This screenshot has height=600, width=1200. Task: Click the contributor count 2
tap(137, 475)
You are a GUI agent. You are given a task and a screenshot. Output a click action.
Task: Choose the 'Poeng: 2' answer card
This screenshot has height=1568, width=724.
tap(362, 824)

Work to complete
Pull out each line of the rows above that contains the word "This".

The output
This screenshot has height=600, width=1200. Task: Click the contributor count 2
This screenshot has height=1568, width=724.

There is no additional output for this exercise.